Inference / Evaluation Configuration#

Inference configuration defines the task instructions, data processing pipeline, robot initial pose, and hardware communication settings for real-robot deployment. It is configured via the inference dict. The core fields include:

type: Inference runner type, e.g., AlohaInferenceRunner
task_descriptions: Task description dictionary
seed: Random seed
dataset: Inference dataset configuration (image key names and transforms)
denormalize_action: Action denormalization configuration
action_chunk: Action chunk size
prepare_pose: Robot preparation pose
operator: Robot operator configuration (ROS topics)

Below is a complete inference configuration example:

inference = dict(
    type='AlohaInferenceRunner',
    task_descriptions={
        '1': ('Fold the white towel in half, then fold it again, '
              'and make final adjustments to ensure the edges are '
              'neatly aligned.')
    },
    seed=7,
    dataset=dict(
        type='PrivateInferenceDataset',
        img_keys=[
            'cam_high',
            'cam_left_wrist',
            'cam_right_wrist'
        ],
        transforms=[
            dict(
                type='NormalizeStatesAndActions',
                state_dim=32,
                state_key='proprio',
                action_key='action',
                norm_type='min_max'),
            dict(type='PreparePromptWithState'),
            dict(
                type='ProcessPrompts',
                tokenizer=dict(
                    type='PretrainedTokenizer',
                    model_path='/path/to/checkpoints/paligemma-3b-pt-224',
                )),
            dict(type='ResizeImages', height=224, width=224),
            dict(type='SimpleNormalizeImages'),
        ]),
    denormalize_action=dict(
        type='DenormalizePrivateAction',
        norm_type='min_max',
        action_dim=14,
    ),
    action_chunk=50,
    prepare_pose=[
        [-0.19779752, 1.07020684, -0.61802348,
         -1.30887565, 1.1520192, 2.10289164, 0.092],
        [0.34008822, 0.95214585, -0.56617991,
         1.13862221, 0.82892144, -1.80234897, 0.06909]
    ],
    operator=dict(
        type='AlohaOperator',
        img_front_topic='/camera_h/color/image_raw',
        img_left_topic='/camera_l/color/image_raw',
        img_right_topic='/camera_r/color/image_raw',
        img_front_depth_topic='/camera_h/depth/image_raw',
        img_left_depth_topic='/camera_l/depth/image_raw',
        img_right_depth_topic='/camera_r/depth/image_raw',
        puppet_arm_left_cmd_topic='/master/joint_left',
        puppet_arm_right_cmd_topic='/master/joint_right',
        puppet_arm_left_topic='/puppet/joint_left',
        puppet_arm_right_topic='/puppet/joint_right',
        robot_base_topic='/odom_raw',
        robot_base_cmd_topic='/cmd_vel',
    ))

In addition to real-robot inference, we also support model evaluation in simulation environments.
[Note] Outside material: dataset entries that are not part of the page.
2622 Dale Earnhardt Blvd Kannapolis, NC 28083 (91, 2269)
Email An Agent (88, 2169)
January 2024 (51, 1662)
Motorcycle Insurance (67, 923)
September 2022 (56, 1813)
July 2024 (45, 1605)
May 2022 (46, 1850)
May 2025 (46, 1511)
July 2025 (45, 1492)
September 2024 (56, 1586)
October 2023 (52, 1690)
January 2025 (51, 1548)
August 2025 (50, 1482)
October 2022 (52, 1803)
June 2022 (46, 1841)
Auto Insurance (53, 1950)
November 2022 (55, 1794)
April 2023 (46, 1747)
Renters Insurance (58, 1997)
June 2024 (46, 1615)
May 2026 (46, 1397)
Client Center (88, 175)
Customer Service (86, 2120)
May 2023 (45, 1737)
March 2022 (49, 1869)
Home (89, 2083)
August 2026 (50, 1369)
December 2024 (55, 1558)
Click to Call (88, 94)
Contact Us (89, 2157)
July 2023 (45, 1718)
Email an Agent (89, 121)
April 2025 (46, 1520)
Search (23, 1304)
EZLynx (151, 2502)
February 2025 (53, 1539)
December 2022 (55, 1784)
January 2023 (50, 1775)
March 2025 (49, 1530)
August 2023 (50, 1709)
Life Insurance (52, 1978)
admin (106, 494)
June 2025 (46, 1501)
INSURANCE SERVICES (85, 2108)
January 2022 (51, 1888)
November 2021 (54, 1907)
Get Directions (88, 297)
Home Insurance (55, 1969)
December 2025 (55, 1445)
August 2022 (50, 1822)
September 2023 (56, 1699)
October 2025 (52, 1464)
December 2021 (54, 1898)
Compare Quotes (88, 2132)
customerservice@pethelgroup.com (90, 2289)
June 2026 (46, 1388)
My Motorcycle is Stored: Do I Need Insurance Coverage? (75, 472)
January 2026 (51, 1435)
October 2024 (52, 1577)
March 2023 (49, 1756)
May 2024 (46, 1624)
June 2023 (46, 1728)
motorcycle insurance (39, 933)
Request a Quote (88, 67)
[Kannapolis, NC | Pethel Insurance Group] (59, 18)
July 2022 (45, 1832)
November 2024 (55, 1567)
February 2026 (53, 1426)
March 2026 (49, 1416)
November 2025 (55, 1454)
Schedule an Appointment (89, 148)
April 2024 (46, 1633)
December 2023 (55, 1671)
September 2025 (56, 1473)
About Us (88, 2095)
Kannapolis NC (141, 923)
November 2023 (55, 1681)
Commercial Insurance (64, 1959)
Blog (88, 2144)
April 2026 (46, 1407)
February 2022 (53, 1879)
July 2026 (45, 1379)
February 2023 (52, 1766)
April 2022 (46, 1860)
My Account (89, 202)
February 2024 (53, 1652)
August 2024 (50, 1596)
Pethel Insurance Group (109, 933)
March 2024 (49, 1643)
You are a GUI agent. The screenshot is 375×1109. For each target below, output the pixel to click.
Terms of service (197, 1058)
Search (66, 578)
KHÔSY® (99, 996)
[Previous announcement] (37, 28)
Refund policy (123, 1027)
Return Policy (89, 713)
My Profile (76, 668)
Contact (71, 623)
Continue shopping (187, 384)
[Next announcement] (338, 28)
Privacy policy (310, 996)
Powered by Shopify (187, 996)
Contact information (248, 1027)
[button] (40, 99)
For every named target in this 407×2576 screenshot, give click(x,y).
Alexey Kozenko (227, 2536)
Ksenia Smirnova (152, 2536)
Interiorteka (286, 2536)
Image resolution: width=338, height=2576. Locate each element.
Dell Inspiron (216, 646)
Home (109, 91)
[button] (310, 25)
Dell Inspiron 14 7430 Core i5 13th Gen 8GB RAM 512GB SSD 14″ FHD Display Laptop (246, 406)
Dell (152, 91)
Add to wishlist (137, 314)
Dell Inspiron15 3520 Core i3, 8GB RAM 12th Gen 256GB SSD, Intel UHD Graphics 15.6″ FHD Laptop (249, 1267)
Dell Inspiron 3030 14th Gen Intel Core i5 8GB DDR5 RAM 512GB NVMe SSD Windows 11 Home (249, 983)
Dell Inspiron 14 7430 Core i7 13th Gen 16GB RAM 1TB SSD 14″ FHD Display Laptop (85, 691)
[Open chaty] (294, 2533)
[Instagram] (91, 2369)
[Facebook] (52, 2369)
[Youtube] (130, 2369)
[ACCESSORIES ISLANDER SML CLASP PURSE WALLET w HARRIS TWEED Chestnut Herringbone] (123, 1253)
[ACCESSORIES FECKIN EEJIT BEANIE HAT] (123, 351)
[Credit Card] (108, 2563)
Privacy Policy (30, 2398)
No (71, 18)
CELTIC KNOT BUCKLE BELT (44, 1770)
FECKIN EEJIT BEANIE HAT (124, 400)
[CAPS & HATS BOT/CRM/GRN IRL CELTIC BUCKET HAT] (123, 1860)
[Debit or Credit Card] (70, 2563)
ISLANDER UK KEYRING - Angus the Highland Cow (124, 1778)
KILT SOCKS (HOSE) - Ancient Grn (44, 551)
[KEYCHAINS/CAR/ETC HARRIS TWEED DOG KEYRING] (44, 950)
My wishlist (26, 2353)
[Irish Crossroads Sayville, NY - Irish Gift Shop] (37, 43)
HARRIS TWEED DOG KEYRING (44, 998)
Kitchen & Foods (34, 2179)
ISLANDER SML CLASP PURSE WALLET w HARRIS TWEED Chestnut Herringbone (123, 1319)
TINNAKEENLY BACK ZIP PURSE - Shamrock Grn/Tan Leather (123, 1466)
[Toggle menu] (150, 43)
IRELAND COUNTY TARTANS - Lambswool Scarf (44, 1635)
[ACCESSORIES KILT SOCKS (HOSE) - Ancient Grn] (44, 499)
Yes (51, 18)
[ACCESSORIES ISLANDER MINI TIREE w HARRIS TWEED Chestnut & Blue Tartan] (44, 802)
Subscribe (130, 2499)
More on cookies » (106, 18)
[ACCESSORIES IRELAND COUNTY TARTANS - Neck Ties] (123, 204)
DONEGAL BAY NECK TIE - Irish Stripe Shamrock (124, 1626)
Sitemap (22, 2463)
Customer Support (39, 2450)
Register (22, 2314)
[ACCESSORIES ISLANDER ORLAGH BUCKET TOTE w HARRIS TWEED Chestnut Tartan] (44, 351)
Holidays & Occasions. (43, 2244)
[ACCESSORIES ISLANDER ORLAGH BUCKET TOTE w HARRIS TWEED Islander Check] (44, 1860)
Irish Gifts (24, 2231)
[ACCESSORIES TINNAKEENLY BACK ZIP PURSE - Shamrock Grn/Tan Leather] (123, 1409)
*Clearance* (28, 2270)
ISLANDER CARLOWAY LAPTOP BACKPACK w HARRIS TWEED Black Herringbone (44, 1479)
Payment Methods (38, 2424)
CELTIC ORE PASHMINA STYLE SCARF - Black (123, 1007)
Evaluation configuration is defined via the eval dict. The core fields include:

type: Evaluation runner type, e.g., LiberoEvalRunner
task_suite_name: Task suite name (e.g., libero_10)
model_family: Model family identifier
Evaluation parameters: eval_chunk_size, num_trials_per_task, num_steps_wait, seed
dataset: Evaluation dataset configuration
denormalize_action: Action denormalization configuration

Below is a LIBERO simulation evaluation configuration example:

eval = dict(
    type='LiberoEvalRunner',
    task_suite_name='libero_10',
    model_family='pi0',
    eval_chunk_size=10,
    resize_size=224,
    num_trials_per_task=50,
    num_steps_wait=10,
    seed=7,
    dataset=dict(
        type='LiberoParquetEvalDataset',
        transforms=[
            dict(
                type='ProcessLiberoEvalInputs',
                img_keys=[
                    'agentview_image',
                    'robot0_eye_in_hand_image'
                ],
            ),
            dict(
                type='TransformImage',
                image_resize_strategy='resize-naive',
                input_sizes=[
                    [3, 224, 224],
                    [3, 224, 224]
                ],
                means=[
                    [123.515625, 116.04492188, 103.59375],
                    [123.515625, 116.04492188, 103.59375]
                ],
                stds=[
                    [58.27148438, 57.02636719, 57.27539062],
                    [58.27148438, 57.02636719, 57.27539062]
                ],
            ),
            dict(
                type='LiberoPromptFromInputs',
                use_conversation=False,
                tokenizer=dict(
                    type='PaligemmaTokenizer'
                )),
            dict(
                type='LiberoProprioFromInputs',
                norm_type='mean_std',
                pos_key='robot0_eef_pos',
                quat_key='robot0_eef_quat',
                gripper_key='robot0_gripper_qpos',
                state_dim=32,
                out_key='states'),
        ]),
    denormalize_action=dict(
        type='DenormalizeLiberoAction',
        norm_type='mean_std',
        action_dim=7,
    ),
)